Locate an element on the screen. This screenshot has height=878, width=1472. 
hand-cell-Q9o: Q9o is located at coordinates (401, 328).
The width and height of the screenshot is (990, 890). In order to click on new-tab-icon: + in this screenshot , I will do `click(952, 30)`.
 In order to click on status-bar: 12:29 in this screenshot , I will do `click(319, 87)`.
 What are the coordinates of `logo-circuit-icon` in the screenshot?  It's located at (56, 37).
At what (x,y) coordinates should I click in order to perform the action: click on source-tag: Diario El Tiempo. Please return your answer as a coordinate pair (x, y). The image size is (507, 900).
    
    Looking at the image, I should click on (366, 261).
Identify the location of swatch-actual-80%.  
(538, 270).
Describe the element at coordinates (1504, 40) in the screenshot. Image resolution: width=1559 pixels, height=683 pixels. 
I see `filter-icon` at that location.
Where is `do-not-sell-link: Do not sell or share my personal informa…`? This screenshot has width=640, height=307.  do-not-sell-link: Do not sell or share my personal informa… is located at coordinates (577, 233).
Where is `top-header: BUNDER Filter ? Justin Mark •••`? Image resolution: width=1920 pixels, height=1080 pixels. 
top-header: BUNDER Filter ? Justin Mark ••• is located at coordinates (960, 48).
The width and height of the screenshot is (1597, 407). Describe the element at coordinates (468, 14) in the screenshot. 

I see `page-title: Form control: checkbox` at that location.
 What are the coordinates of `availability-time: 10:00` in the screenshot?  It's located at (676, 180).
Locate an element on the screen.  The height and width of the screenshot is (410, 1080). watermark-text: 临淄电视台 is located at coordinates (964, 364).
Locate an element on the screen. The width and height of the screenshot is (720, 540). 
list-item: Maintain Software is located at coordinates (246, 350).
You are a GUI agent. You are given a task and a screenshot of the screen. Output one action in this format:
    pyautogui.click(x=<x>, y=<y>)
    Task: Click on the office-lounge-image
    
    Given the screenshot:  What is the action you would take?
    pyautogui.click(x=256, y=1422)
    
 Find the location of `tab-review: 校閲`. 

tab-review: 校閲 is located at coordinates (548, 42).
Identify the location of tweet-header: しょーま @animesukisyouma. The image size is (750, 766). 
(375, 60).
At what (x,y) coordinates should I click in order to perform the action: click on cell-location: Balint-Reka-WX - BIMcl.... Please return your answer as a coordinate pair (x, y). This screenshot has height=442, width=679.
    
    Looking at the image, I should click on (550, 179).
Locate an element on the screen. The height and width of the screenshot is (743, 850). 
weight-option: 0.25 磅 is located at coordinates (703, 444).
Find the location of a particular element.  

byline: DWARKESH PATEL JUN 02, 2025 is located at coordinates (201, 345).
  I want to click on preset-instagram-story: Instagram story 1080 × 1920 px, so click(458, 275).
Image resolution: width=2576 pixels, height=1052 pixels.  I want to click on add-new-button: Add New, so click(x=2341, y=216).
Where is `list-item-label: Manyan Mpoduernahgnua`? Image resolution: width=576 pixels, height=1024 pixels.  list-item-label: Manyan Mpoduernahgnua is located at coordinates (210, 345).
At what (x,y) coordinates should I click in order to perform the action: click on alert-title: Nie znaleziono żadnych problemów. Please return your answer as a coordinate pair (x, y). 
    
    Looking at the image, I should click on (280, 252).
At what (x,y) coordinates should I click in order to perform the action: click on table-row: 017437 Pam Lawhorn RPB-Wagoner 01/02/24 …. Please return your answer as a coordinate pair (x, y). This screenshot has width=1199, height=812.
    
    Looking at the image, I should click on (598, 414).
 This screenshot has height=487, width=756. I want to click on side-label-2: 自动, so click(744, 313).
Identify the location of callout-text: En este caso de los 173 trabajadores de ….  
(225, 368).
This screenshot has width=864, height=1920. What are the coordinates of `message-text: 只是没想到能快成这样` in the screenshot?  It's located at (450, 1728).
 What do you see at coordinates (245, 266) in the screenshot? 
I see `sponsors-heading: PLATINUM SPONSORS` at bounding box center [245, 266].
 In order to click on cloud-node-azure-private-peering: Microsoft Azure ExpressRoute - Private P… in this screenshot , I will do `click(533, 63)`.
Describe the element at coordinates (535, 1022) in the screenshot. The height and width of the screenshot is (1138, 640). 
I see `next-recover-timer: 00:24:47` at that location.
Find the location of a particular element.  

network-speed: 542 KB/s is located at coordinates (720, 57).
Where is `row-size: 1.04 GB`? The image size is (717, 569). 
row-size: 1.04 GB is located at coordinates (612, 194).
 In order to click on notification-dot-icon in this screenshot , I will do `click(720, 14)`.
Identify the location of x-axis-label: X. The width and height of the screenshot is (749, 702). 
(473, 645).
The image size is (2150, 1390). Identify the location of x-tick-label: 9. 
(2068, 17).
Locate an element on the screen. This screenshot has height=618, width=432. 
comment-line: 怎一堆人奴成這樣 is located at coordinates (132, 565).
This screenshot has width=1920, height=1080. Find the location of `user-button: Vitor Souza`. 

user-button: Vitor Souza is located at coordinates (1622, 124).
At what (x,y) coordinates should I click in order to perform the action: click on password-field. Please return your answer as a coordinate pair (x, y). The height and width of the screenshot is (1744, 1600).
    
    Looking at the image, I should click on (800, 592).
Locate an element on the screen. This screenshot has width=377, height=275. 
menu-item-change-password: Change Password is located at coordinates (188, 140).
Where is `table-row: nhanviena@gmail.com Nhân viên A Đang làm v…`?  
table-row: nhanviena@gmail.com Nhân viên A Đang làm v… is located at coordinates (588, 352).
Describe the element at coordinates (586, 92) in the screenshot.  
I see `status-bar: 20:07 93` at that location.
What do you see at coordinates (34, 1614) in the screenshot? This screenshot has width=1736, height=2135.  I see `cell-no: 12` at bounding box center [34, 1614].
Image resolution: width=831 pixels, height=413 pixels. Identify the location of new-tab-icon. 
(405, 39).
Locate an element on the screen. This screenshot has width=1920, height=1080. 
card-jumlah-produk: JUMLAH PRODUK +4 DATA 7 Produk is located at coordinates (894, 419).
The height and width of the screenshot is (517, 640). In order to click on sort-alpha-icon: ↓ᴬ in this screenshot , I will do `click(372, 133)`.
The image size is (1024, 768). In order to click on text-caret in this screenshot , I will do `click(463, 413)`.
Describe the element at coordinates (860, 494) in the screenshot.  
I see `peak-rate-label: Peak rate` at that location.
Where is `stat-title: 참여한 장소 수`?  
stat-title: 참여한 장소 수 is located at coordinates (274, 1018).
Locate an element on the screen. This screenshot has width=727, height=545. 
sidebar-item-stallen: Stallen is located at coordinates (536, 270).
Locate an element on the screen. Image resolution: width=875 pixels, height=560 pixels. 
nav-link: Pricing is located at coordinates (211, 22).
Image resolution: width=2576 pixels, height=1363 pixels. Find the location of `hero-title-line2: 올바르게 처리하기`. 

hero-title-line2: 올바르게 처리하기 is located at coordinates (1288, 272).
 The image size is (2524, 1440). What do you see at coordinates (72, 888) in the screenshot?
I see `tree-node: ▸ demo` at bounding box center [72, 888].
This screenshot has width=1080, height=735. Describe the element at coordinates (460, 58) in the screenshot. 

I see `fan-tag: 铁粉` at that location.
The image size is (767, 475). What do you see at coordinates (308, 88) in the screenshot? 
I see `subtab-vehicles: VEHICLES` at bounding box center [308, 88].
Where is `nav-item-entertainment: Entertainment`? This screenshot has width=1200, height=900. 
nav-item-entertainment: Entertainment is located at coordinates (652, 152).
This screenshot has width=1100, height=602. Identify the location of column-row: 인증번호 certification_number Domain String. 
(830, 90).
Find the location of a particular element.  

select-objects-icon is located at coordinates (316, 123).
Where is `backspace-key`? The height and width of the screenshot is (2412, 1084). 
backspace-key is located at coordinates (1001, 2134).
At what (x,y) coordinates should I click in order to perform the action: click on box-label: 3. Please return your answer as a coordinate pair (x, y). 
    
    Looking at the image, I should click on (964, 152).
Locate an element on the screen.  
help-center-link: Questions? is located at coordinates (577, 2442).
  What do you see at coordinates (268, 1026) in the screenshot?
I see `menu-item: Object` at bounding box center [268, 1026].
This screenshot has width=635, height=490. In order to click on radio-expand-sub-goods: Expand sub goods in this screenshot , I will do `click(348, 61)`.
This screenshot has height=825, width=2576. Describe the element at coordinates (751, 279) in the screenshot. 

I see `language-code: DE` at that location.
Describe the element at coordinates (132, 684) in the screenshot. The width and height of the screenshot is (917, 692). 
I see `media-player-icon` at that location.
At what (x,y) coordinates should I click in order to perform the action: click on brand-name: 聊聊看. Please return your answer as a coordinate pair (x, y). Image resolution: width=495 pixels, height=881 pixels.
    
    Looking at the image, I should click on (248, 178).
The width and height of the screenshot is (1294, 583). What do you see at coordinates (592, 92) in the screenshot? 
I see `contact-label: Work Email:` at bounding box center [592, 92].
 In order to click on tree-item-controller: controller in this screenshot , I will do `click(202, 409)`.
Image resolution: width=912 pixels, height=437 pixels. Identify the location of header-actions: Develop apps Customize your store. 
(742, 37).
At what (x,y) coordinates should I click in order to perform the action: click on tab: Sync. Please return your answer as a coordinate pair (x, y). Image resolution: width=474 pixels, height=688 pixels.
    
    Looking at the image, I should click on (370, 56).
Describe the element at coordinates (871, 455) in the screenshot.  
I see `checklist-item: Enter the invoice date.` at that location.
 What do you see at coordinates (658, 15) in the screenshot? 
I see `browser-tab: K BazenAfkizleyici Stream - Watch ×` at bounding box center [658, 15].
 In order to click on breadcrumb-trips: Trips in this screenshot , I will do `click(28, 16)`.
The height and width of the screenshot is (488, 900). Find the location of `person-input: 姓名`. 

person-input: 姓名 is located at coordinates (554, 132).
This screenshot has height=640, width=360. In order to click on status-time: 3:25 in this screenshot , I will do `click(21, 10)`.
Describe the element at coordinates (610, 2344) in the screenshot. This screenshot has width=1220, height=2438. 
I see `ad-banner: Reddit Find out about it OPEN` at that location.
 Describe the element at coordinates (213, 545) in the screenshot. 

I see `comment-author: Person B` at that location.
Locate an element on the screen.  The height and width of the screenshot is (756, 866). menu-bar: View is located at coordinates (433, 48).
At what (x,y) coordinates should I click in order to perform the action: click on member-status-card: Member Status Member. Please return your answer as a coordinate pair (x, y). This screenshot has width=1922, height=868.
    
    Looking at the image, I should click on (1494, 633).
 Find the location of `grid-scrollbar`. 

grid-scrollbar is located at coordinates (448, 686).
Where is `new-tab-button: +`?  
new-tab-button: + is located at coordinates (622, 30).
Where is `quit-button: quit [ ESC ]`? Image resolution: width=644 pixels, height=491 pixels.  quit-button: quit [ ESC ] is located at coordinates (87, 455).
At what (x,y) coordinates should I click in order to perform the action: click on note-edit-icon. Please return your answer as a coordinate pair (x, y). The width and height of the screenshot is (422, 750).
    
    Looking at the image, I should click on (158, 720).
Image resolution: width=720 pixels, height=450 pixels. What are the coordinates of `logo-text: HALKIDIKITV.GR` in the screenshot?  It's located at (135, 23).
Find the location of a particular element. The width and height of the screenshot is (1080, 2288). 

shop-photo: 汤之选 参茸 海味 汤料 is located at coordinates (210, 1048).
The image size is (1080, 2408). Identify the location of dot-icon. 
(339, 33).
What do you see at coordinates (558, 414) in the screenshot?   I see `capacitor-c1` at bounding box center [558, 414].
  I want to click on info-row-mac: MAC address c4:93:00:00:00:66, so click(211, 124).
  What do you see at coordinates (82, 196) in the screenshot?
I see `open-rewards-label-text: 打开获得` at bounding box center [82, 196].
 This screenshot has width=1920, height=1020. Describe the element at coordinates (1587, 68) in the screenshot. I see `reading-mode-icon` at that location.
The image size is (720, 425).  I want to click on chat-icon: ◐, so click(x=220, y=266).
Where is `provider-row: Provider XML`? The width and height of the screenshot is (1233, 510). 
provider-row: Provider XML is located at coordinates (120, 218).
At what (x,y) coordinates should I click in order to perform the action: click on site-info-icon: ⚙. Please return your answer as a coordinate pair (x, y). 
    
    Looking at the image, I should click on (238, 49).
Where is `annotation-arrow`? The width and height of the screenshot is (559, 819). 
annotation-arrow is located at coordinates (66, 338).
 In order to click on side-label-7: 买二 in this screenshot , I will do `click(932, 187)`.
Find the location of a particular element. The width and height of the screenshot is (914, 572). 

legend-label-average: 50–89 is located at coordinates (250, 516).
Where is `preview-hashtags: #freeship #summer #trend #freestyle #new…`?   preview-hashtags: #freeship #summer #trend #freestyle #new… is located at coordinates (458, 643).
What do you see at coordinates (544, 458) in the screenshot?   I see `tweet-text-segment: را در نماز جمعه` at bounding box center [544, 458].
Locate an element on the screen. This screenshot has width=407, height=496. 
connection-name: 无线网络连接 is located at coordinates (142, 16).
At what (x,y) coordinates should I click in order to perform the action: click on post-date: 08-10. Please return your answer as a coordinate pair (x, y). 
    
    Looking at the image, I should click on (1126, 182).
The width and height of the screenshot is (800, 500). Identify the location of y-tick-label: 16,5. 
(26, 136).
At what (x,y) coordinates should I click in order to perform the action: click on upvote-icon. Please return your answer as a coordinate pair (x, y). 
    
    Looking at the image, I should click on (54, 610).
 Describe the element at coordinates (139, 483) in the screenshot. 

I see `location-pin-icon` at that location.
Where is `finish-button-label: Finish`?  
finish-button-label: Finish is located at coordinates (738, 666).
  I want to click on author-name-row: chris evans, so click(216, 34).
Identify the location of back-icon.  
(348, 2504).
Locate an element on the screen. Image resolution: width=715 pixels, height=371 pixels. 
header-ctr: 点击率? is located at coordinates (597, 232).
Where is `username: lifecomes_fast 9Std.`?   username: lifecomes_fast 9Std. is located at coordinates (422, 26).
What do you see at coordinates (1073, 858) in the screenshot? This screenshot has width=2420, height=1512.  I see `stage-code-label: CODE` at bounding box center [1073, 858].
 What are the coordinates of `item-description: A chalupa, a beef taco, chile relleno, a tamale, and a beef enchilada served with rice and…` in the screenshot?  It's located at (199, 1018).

-------

Starting from the first of the lines above and stopping after the one that contains "list-item: Maintain Software", rewrite those lines as a JSON list of strings, one string per line, leaving out any blank lines.

● **Your response**
[
  "Locate an element on the screen. This screenshot has height=878, width=1472. ",
  "hand-cell-Q9o: Q9o is located at coordinates (401, 328).",
  "The width and height of the screenshot is (990, 890). In order to click on new-tab-icon: + in this screenshot , I will do `click(952, 30)`.",
  " In order to click on status-bar: 12:29 in this screenshot , I will do `click(319, 87)`.",
  " What are the coordinates of `logo-circuit-icon` in the screenshot?  It's located at (56, 37).",
  "At what (x,y) coordinates should I click in order to perform the action: click on source-tag: Diario El Tiempo. Please return your answer as a coordinate pair (x, y). The image size is (507, 900).",
  "    Looking at the image, I should click on (366, 261).",
  "Identify the location of swatch-actual-80%.  ",
  "(538, 270).",
  "Describe the element at coordinates (1504, 40) in the screenshot. Image resolution: width=1559 pixels, height=683 pixels. ",
  "I see `filter-icon` at that location.",
  "Where is `do-not-sell-link: Do not sell or share my personal informa…`? This screenshot has width=640, height=307.  do-not-sell-link: Do not sell or share my personal informa… is located at coordinates (577, 233).",
  "Where is `top-header: BUNDER Filter ? Justin Mark •••`? Image resolution: width=1920 pixels, height=1080 pixels. ",
  "top-header: BUNDER Filter ? Justin Mark ••• is located at coordinates (960, 48).",
  "The width and height of the screenshot is (1597, 407). Describe the element at coordinates (468, 14) in the screenshot. ",
  "I see `page-title: Form control: checkbox` at that location.",
  " What are the coordinates of `availability-time: 10:00` in the screenshot?  It's located at (676, 180).",
  "Locate an element on the screen.  The height and width of the screenshot is (410, 1080). watermark-text: 临淄电视台 is located at coordinates (964, 364).",
  "Locate an element on the screen. The width and height of the screenshot is (720, 540). ",
  "list-item: Maintain Software is located at coordinates (246, 350)."
]